Myint Oo is vice-president of the family physician society of the Myanmar Medical Association and says that the government spends too little money on health — only 2 per cent of GDP (Gross Domestic Product).
Myanmar is the only developing Asian country with a defence budget that is greater than the education and health budgets combined (Ref Myanmar in Transition A report by the Asian Development Bank 2012)
“There are significant disparities in access to health services between regions and certain ethnic groups,” says Myint Oo. He adds that the health system in Myanmar is in need of “urgent life support”. A shortage of doctors and nurses, has meant that the 20,000 midwives in Myanmar are not only responsible for caring for pregnant women and delivering babies, but they also deliver basic primary care services at the village level.

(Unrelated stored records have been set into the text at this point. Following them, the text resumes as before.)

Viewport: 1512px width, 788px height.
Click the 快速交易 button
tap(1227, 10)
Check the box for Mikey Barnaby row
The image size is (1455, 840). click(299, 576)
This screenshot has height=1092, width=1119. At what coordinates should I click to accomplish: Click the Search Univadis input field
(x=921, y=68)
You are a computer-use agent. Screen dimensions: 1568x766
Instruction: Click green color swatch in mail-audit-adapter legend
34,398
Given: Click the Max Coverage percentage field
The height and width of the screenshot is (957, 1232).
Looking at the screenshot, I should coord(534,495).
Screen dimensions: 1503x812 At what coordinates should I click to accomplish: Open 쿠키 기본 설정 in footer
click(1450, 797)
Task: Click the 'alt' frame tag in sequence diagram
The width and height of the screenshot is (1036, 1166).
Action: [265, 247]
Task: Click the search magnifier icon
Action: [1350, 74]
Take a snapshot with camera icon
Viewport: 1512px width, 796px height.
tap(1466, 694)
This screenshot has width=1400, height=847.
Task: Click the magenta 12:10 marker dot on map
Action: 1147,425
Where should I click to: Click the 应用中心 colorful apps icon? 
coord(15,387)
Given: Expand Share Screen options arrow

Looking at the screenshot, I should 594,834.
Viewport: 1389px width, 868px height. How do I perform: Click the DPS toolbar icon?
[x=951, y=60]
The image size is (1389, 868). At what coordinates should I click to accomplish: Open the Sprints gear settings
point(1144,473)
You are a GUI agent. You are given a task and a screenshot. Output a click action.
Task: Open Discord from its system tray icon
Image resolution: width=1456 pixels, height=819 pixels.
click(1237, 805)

According to Transparency International, Myanmar ranks 156th out of 175 countries on its corruption index, and corruption in the pharmaceutical sector is evident the day I visit New Bogyoke market in Yangon. The market hosts a number of drug wholesalers and it was not difficult for me to find this anti-malarial medication, which I bought over the counter via an intermediary.
The black market in medicines is a serious concern when malaria remains a major cause of death in adults and children. There are already known problems with resistance to artemisinin, the antimalarial drug present in the purchased box of anti-malarial medication.
My last day in Myanmar is spent at the Hanthawaddy U Win Tin Foundation where I witness the strong tradition of supporting those who are less fortunate.
The foundation provides free healthcare advice and support to former political prisoners, journalists and their families.
Aung San Suu Kyi’s political party, the National League of Democracy, set up the National Health Network in 2013 with the aim of providing basic healthcare services and health education across Myanmar. Voluntary donations support the mobile health clinics staffed with volunteer doctors that patrol the areas with no services.
However, evidence suggests that Myanmar cannot continue to rely on volunteers to protect the most vulnerable. Extensive scientific studies showed that investment in primary care is associated with better health outcomes at lower costs with greater equity in health. To improve the population’s health and protect people from extreme poverty, the country needs increased investment in public welfare.